Objective | Reproduce the lines from the one containing "Task: Open the 중증 0명 disability dropdown" through the last line as a numbered list, omitting blank lines and leaving the pictures out.

※

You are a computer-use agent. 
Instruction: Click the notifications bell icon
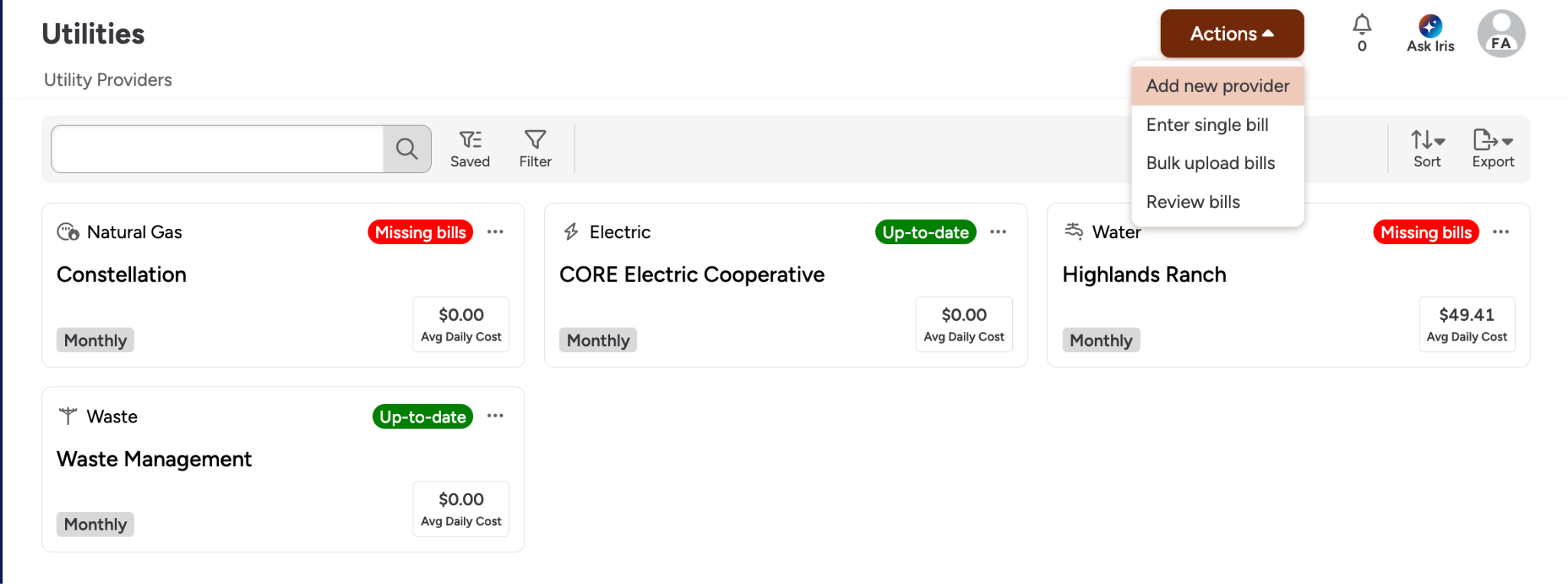point(1361,26)
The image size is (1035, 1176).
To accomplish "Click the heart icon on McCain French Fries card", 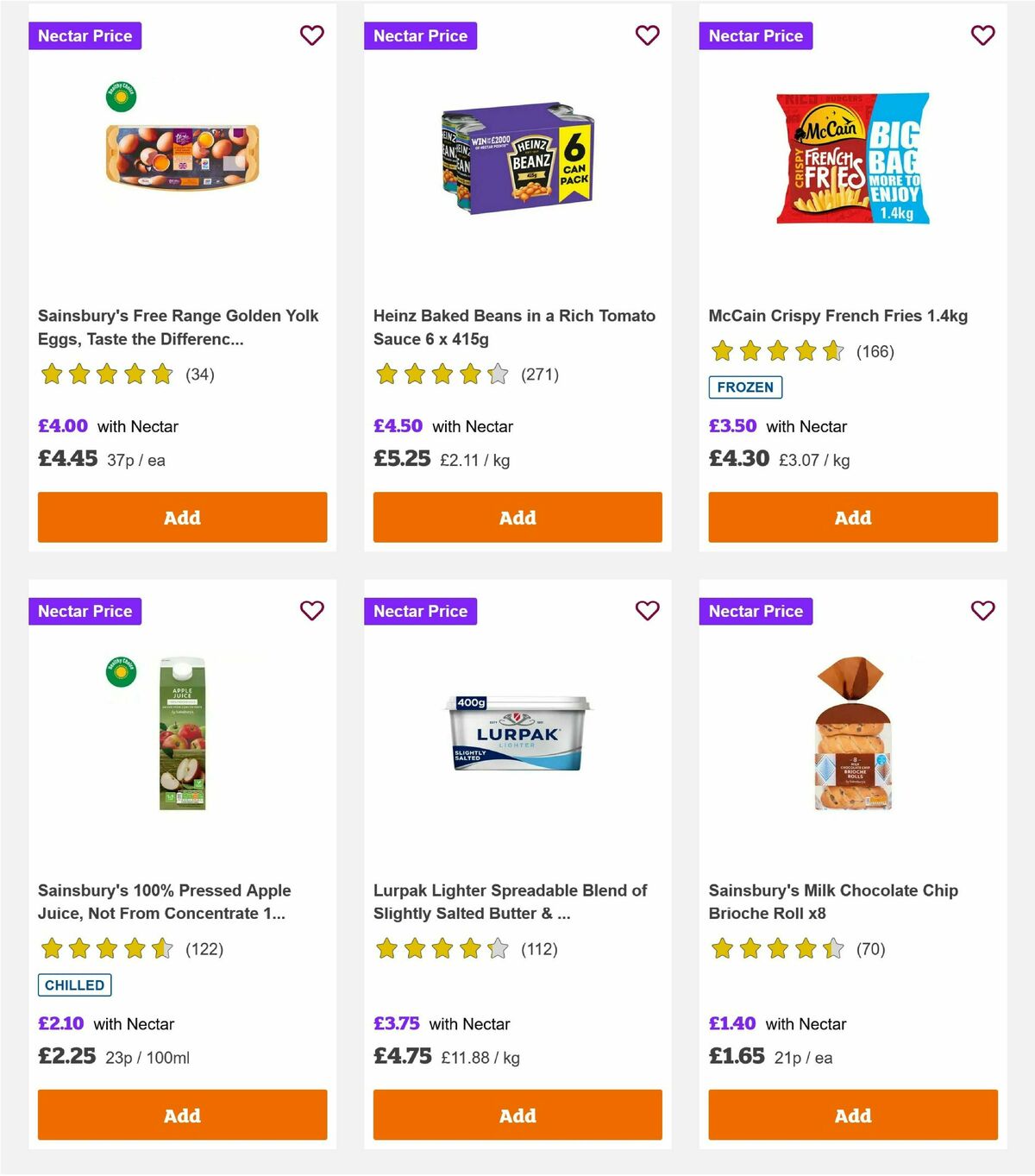I will (x=982, y=35).
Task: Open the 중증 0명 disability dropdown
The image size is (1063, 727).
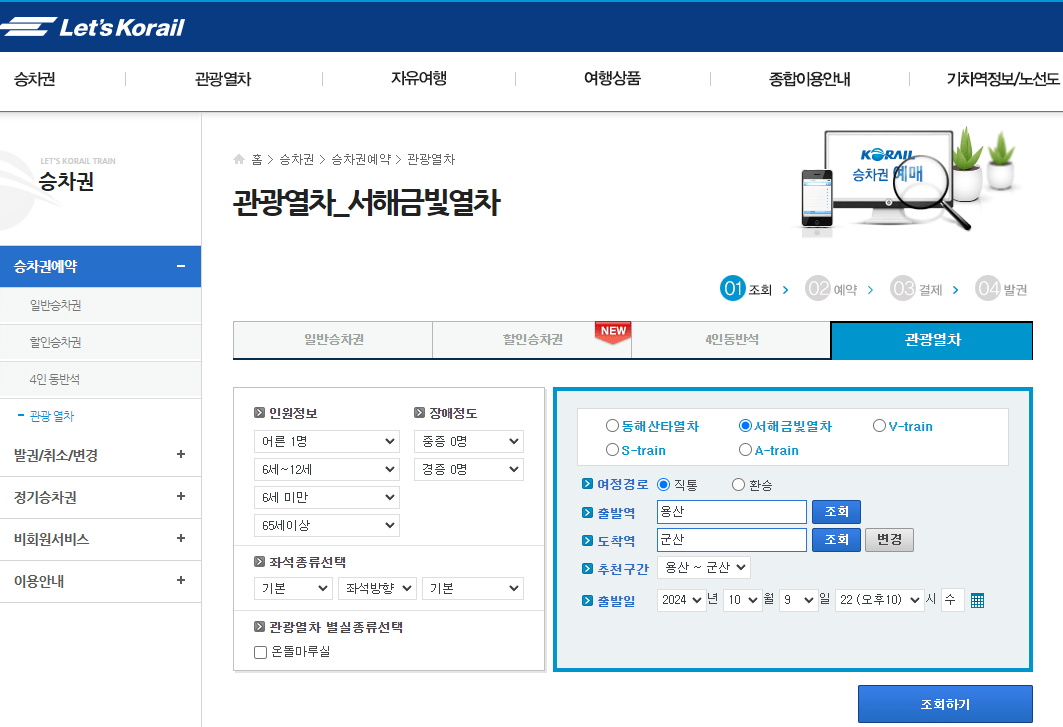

※

Final result |
1. Task: Open the 중증 0명 disability dropdown
2. The image size is (1063, 727).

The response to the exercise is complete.